Johannesburg – Former member of the EFF and spokesperson of the Abantu Batho congress, Mandisa Mashego says the Zondo trial is close to her heart.
Archbishop Steven Bafana Zondo of Rivers of Living Waters Church is currently on trial for several counts of rape at the Pretoria High Court.
This morning, Mashego was spotted in court attending Zondo’s trial.
The womanist told Sunday World that the case is dear to her heart as much as “Economic Empowerment and education as well as broader socialisation of women in a post-colonial and misogynistic society”.
Mashego said she has always had an interest in violence, economic and social subjugation of black women.
“I mention economic and social subjugation because women are repressed and abused because they collectively lack power, not only as individuals. Therefore, we remain vulnerable,” she explained.
Mashego added that she has met and engaged with the first victim involved in the Zondo trial and wishes to meet the ones she has not met already.

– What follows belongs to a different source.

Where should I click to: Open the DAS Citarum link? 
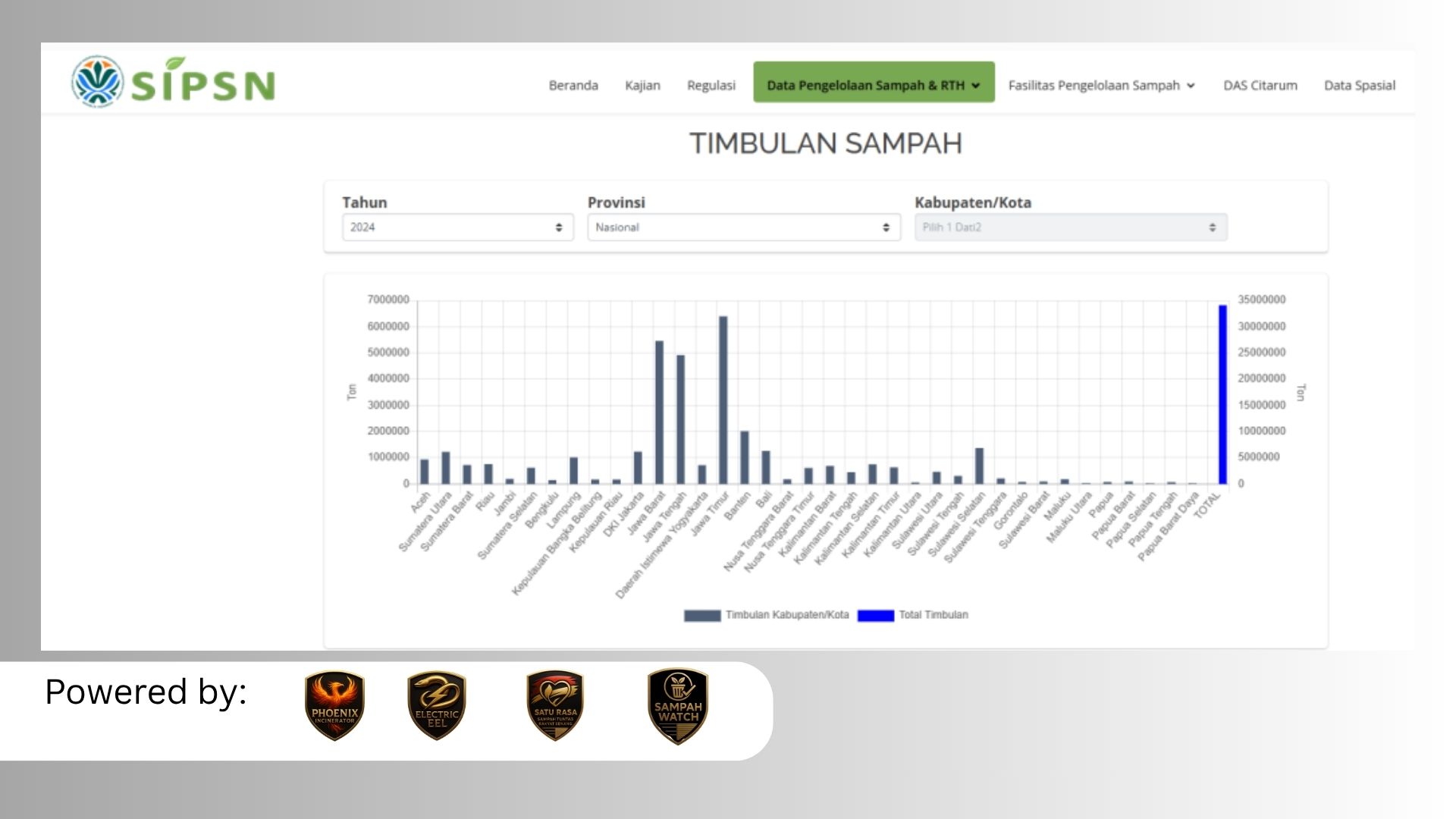(1260, 85)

She says she wants “to empower them through their brave act of seeking justice”.
“We have met with the other victim’s support team who are helping the current victims and speaking with other teenage victims who are afraid to come out because their mothers are patrons of the church. Moreover, we as activists under the newly established Afro Womanist Movement of South Africa would like to offer help in the form of post-trauma counselling by sourcing a wide range of psychotherapeutic professionals especially those specialising in art therapy to help the victims regain their confidence and start to live happier lives beyond the torture brought to their lives by their torturer,” she further explained.
Mashego has also told Sunday World that South Africa is not safe and is traumatic for black women to live in.
“The reality is that Black women have no power as a collective. Black women are disempowered economically as a group and therefore display classical traits of the pull her down syndrome, often not because of their own doing but due to their collectively dispossessed and economic subjugation.
“So, the women supporting this man [Zondo] are victims themselves and display tendencies of the result of centuries of misogyny, sexism, patriarchy as well as cultural chauvinism,” Mashego said.
In addition, she said these women are suffering from poverty of the mind.
She further said that people need to be patient with them.
“Nauseating and disgusting as their actions might be we all must understand that they are displaying traits of captured slaves who suffer from Stockholm syndrome,” she further said.
Mashego is positive about the trial so far.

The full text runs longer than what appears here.